Four days prior to the attack in question, 300 hand-picked and trained Syrian rebels that were trained by Jordanian and Israeli soldiers covertly entered Syria and began to move toward Damascus. These are the same rebels that late last year, despite their Al-Qaeda links, began to receive covert CIA training. Elements of this training supposedly included how to use anti-tank and anti-aircraft weapons. The type of training that, implicitly, would fall under the use of the Sarin-carrying rockets in question.

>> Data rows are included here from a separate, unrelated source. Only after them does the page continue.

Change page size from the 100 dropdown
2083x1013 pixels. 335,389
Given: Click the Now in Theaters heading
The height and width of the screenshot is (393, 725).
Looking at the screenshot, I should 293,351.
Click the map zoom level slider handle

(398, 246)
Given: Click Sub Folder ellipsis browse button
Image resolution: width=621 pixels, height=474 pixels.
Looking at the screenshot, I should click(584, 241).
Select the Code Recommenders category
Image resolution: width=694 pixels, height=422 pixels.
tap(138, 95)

The Sarin attack outside Damascus was not an isolated incident, and it has been claimed on multiple occasions that pro-Assad forces have used chemical warfare against Syrian rebels and innocents. Assad has been waging a civil war for two years with the backing of one of the most historically controversial nations in Western civilization. He has been well aware, for quite some time, of the discontent that many around the world have with him and his practices. Was he really ignorant enough to blatantly use chemical warfare, an indefensible crime of war, so very close to his capital with the eyes of the world on his bloody civil war? The answer would seem to be a resounding no.

The Syrian civil war began with peaceful protests that evolved into something much more serious. Assad’s regime originally began to kill hordes of protestors under the assumption that it would quickly put an end to the pesky protests. Eventually, the public began to shoot back, the Free Syrian Army was born, and a civil war was on. The protests, like many other in the Middle East, were spawned by way of a religious-class conflict. The majority of Syrians are rural farmers under the title of Sunni Arabs. The state is run, however, by a much smaller and city dwelling aristocratic class of Alawites. They are Arabs who follow a smaller branch of Islam (Shia).

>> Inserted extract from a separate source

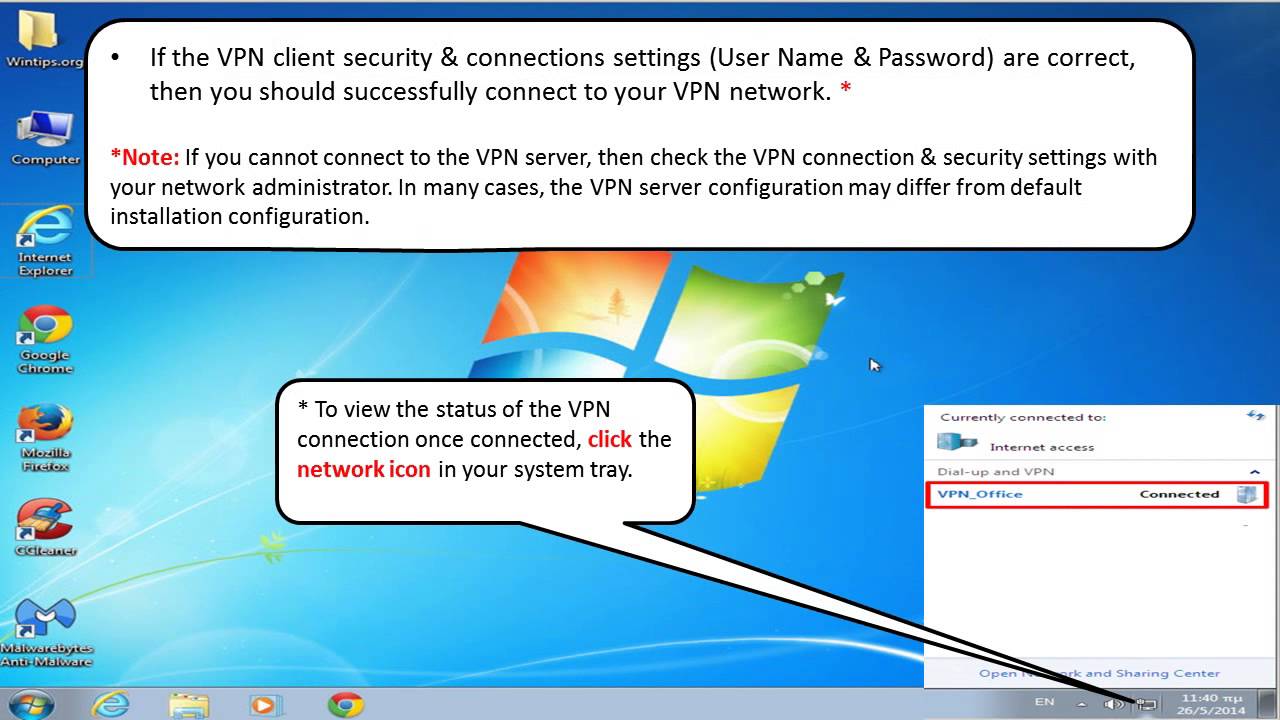Open Internet Explorer from the taskbar
Screen dimensions: 1280x720
[x=110, y=704]
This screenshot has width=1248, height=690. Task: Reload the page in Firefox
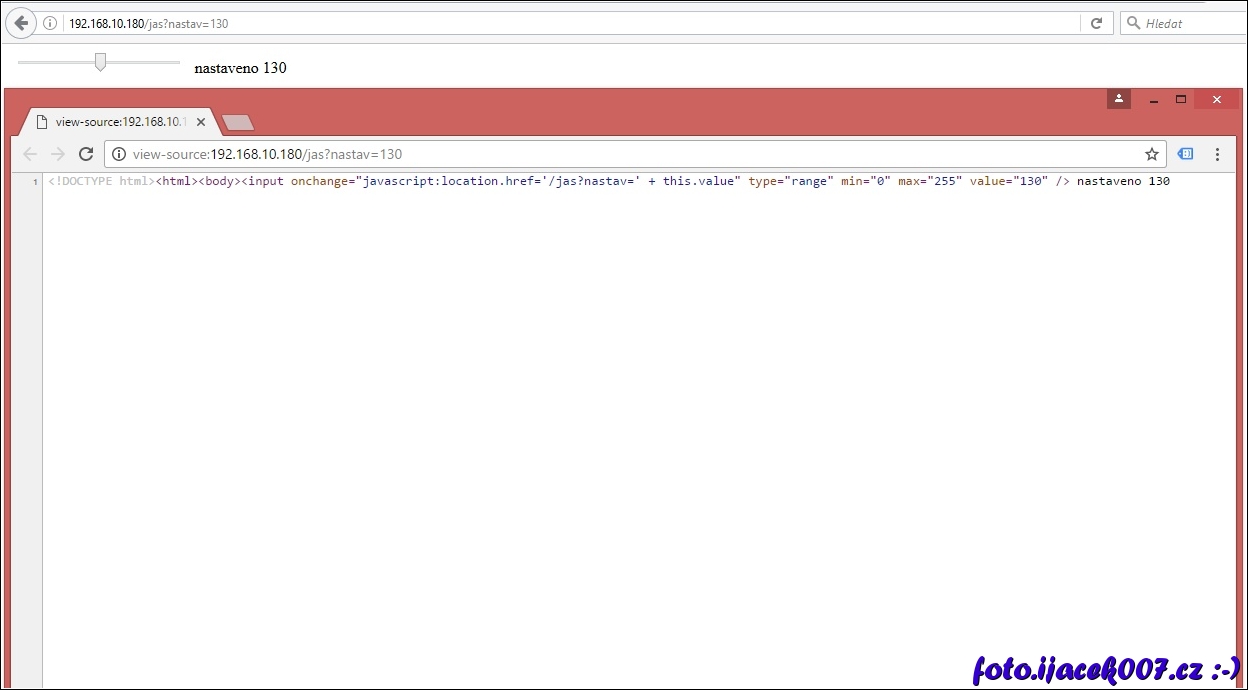(x=1096, y=23)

The farmers are poor and the aristocrats are rich; it’s an easy cycle to grasp hold of. The Alawites fervently support Assad because they are scared of what may happen if his regime falls. Case in point, if Assad is toppled and Russia relinquishes support, the Alawite class will be wiped out by the Sunnis, FSA and other rebel forces. This is not to say that the toppling of the Assad regime would lead to peace in Syria. In actuality, it would probably do the exact opposite, or effectively spawn a continuation of the already bloody civil war. Religious-class conflicts are nothing new to the Middle East; wars of this kind have been going on for quite some time. Libya is only beginning to recover from a 15-year civil war (1975-1990), the Afghanistan conflict in the late ‘90s, and of course the bloodbath that ensued after the United States removed Saddam Hussein from power in Iraq.

The conflict is nearly indigenous to the region and is in no way, shape or form unique to Syria. As the situation continues to escalate and unfold on the world stage, a multitude of factors are at play. How long can Russia continue to support a regime that is blatantly killing its own people? Does the United States have a vested interest in stopping Assad or are there colder militaristic implications at play? What will happen should the conflict breach the borders of the Syrian state and spill over into a region known for housing multiple powder kegs? As it stands, the  United States is in a bind with no simple course of military action within Syrian borders, Russia has bought some time with their weapons exchange deal, and France is in the shadows without the threat of a U.S. congressional vote on whether or not to take action. The conflict is real, scary and has the potential to explode into the largest Middle Eastern conflict the world has seen.